Scientists call for radical reform of scientific government advice

London, 18 March – A wide-ranging review of official science advice examines serious failings in the way scientific advice is being delivered to governments and proposes radical reforms to improve it.

The report – with contributions by former UK government adviser Professor Michael Kelly, Clive Hambler, Professor Roger Kopple, Professor Peter Ridd and Harry Wilkinson – addresses fatal flaws in the scientific advice provided on climate change and during the Covid-19 pandemic and deplores the irresponsible use of computer modelling, among other issues.

Key recommendations for the reform of scientific advice include:

• The rapid challenge of advice, through official and adequately resourced ‘red teams’, agents provocateurs and crowd review.

• The establishment of a quality control auditing process.

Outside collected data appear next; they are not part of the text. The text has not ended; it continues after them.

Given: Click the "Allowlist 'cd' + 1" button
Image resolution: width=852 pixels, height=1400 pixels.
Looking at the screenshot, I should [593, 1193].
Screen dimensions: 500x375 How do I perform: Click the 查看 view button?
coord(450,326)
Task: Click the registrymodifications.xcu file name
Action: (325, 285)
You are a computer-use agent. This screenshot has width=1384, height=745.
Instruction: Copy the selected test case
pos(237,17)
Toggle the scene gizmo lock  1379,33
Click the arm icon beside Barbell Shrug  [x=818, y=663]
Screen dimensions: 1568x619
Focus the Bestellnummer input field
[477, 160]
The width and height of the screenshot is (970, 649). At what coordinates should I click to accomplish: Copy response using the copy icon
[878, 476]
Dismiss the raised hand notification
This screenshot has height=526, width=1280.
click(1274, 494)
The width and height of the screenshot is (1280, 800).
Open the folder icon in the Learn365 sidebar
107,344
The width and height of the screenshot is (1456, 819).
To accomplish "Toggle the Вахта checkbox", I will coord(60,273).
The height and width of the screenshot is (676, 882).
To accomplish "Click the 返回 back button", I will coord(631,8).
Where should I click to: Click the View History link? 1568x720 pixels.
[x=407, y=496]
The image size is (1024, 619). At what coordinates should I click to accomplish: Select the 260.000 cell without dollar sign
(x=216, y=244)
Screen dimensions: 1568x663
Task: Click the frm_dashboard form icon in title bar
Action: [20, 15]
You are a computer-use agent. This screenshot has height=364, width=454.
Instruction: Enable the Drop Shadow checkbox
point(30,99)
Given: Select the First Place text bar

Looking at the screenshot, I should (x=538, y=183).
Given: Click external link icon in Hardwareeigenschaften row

• The need to balance the ‘precautionary principle’ against the opportunity costs incurred by ‘playing safe’ and against the risks of unintended consequences of action.

• More robust systems for registering conflicts of interest, with a presumption that conflicted individuals should be precluded from participating.

• A requirement that institutions such as universities, scientific academies and journals should not take official or settled positions on scientific issues, since this stifles diversity of thought, freedom of speech and the reliability of advice.

• Protections for scientists who rationally disagree with mainstream views, with stronger guarantees of freedom of speech.

• The encouragement of internal debate to guard against ‘groupthink’.

Lead author, Professor Michael Kelly, said:

“Scientific advisors give advice, but Ministers decide. This maxim is often abused. In recent times ‘we are following the science’ is a phrase to let politicians off the hook of the responsibility that is intrinsically theirs by virtue of being elected to parliament. Ministers ask for implementation-ready policy answers, rather than nuanced and caveated advice on which they must decide.  

In the recent pandemic there was an inadequate critical challenge to the scientific advice from an economic or societal perspective. At a time when the scientific enterprise is more than ever subject to capture by vested interests, it is time for a root and branch review of science advice.”